Capilla del Monte enfrenta un escenario que debería encender alarmas en el Palacio Municipal. La inseguridad se ha posicionado como la principal preocupación de los vecinos, según una encuesta realizada por el medio local de noticias CDM. Este dato adquiere mayor relevancia cuando se lo relaciona con la evaluación negativa que la comunidad hace de la gestión municipal.
El sondeo es contundente: 7 de cada 10 personas calificaron la gestión municipal como mala o muy mala, mientras que la inseguridad quedó como la preocupación principal. Aunque la encuesta tiene limitaciones propias de una consulta abierta y voluntaria, expone una percepción social que la administración de Santiago Arenas no puede ignorar.

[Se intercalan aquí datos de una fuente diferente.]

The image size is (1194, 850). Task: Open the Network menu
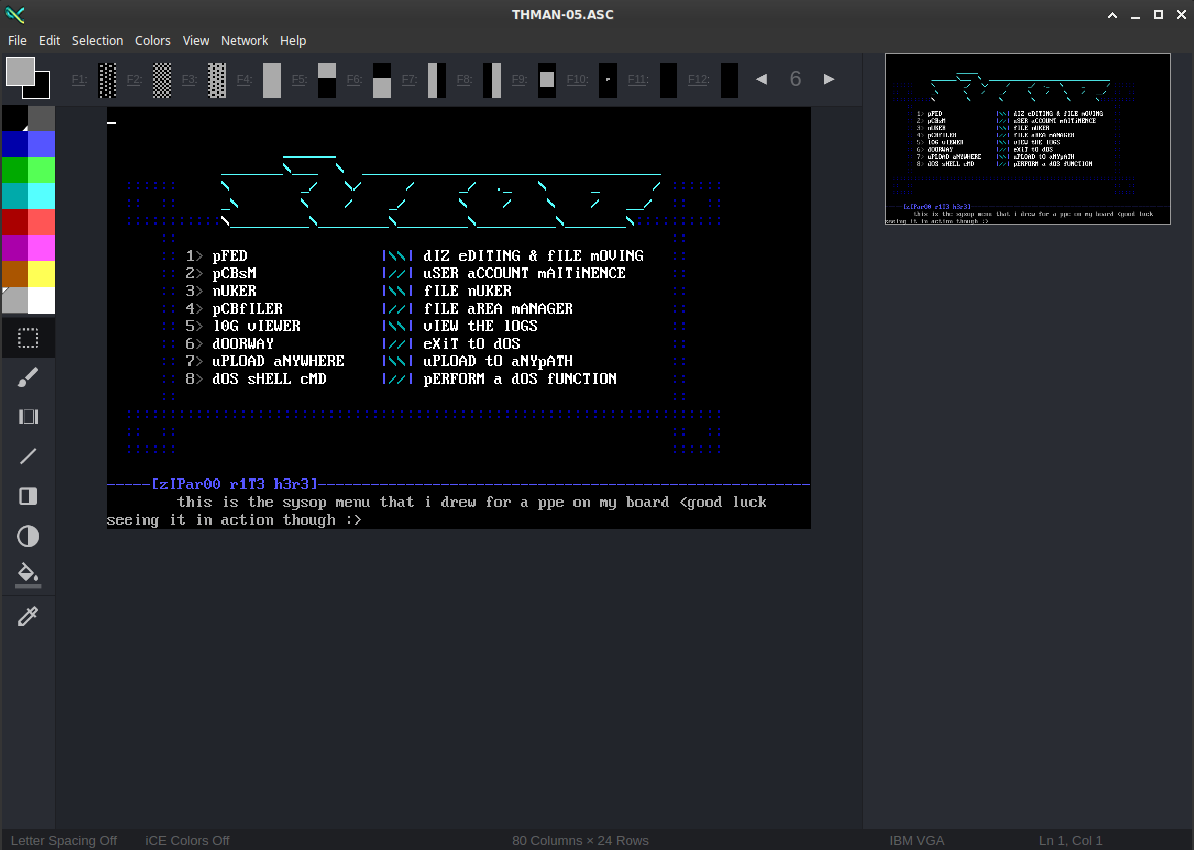pos(244,40)
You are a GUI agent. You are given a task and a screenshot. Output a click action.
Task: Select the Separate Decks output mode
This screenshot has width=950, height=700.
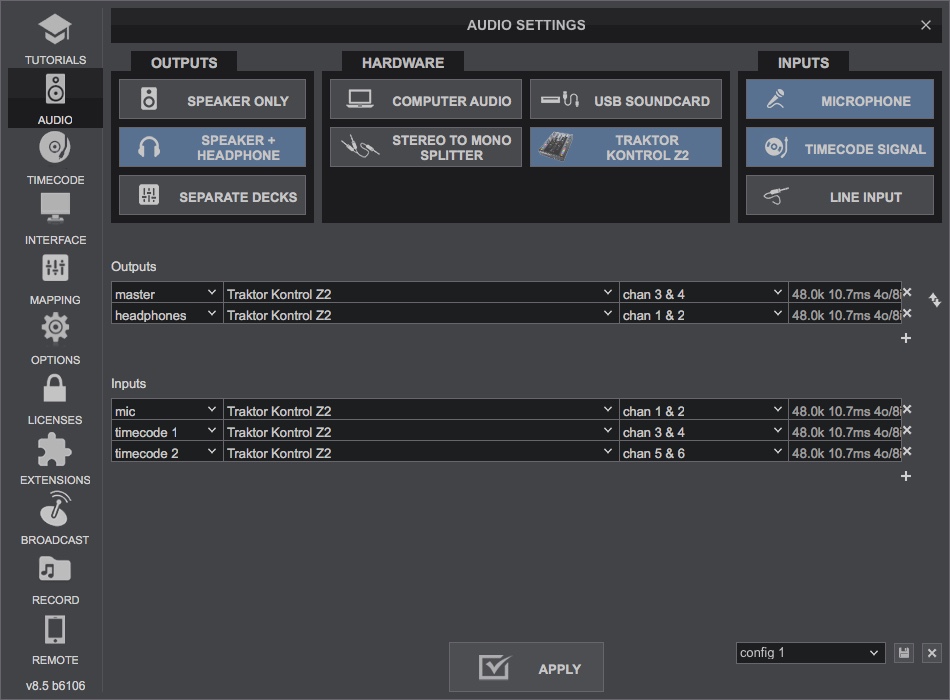click(212, 195)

No se trata solo de contar delitos ni de esperar a que ocurra un hecho para reaccionar. El problema político surge cuando los vecinos sienten que la tranquilidad que caracterizó históricamente a Capilla del Monte ya no está garantizada y, al mismo tiempo, manifiestan una valoración negativa sobre quienes tienen responsabilidades de gestión.
La encuesta plantea un interrogante difícil para el gobierno municipal: ¿por qué una comunidad que debería sentirse protegida coloca a la inseguridad como su principal preocupación mientras una amplia mayoría evalúa negativamente la gestión?
El municipio ha anunciado diversas iniciativas vinculadas con la seguridad y la prevención, como la incorporación de alarmas comunitarias. Sin embargo, la percepción de los vecinos cuestiona si estas herramientas son suficientes para generar la sensación de protección que la comunidad reclama.
Una política de seguridad no se mide solo por la cantidad de dispositivos instalados o por los anuncios oficiales, sino también por la confianza que logra generar. Y cuando la principal preocupación de los vecinos es la inseguridad, esa confianza parece estar lejos de consolidarse.
El resultado de la encuesta representa un llamado de atención político para la gestión de Arenas. Si la inseguridad ocupa el primer lugar entre las preocupaciones y siete de cada diez participantes tienen una mirada negativa sobre la gestión, el problema se transforma en una cuestión de gestión, confianza y capacidad de respuesta.
Capilla del Monte necesita recuperar la tranquilidad que sus vecinos reclaman y que también forma parte de la imagen que la ciudad proyecta hacia quienes la visitan. Para lograrlo, no basta con administrar las consecuencias: es necesario demostrar que existe una política preventiva capaz de anticiparse a los problemas y dar respuestas visibles.
La encuesta puede ser discutida por su metodología y por el carácter voluntario de la participación, pero sería un error político descartarla. Los vecinos están expresando una preocupación concreta y, al mismo tiempo, una evaluación negativa de la conducción municipal. Y cuando la inseguridad se convierte en el principal problema de una comunidad, el silencio o la justificación oficial difícilmente alcancen para recuperar la confianza perdida.